→ **TASK INSTRUCTIONS**
All lines in the entries below that hold "computer" make up the answer.

→ **RECORDS FOR PROCESSING**
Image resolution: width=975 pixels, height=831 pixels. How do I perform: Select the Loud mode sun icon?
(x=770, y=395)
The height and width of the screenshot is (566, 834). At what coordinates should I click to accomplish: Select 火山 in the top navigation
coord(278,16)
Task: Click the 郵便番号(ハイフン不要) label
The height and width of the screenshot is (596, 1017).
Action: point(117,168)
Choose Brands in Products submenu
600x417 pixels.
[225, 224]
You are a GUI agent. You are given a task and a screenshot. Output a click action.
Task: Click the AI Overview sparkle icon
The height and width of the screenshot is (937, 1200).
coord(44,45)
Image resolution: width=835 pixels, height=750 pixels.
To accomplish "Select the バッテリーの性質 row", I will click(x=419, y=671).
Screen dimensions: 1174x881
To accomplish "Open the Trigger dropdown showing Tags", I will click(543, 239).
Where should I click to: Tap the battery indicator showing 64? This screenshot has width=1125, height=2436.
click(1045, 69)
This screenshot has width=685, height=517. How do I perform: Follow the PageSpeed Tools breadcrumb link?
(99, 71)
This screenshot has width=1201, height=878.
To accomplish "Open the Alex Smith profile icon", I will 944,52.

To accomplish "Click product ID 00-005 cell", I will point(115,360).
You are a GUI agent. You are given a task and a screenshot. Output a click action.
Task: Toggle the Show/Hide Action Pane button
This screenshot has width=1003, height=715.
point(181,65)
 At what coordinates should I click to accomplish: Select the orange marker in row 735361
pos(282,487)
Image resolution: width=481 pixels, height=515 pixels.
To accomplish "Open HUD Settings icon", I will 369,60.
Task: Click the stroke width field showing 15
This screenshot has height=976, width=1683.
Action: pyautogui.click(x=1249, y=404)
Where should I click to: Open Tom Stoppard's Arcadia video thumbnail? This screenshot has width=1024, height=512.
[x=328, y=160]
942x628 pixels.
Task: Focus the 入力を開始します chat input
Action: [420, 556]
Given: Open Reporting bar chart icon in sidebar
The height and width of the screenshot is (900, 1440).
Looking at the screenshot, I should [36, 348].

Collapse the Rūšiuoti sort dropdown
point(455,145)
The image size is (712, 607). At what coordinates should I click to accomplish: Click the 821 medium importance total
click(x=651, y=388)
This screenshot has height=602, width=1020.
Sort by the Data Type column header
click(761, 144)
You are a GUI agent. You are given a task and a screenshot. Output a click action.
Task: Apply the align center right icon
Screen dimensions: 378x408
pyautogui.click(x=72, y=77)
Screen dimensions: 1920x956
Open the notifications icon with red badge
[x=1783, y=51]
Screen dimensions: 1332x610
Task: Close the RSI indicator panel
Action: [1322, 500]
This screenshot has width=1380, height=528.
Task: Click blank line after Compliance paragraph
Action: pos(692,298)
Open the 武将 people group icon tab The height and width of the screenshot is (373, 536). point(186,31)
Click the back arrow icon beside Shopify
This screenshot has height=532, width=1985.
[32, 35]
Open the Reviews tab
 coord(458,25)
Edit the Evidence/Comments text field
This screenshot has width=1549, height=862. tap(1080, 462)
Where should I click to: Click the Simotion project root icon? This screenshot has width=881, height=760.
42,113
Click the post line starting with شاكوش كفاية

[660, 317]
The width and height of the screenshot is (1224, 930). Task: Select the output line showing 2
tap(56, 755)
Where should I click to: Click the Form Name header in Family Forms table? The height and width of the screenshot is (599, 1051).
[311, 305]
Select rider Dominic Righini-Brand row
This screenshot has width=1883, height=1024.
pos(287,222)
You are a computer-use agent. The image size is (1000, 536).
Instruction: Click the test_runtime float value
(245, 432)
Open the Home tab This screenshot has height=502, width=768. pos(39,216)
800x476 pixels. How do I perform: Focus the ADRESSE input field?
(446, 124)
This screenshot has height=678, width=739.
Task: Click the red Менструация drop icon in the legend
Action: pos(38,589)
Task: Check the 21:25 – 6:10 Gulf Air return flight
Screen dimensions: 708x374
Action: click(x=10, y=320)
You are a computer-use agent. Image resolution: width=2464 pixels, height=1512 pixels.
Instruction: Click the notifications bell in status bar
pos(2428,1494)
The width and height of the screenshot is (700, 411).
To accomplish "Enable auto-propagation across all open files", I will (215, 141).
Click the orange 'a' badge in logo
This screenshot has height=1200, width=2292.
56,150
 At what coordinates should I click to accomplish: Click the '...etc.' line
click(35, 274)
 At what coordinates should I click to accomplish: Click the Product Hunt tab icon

→ **TASK RESULT**
You are a computer-use agent. The image size is (1000, 536).
You are a computer-use agent. Image resolution: width=2464 pixels, height=1512 pixels.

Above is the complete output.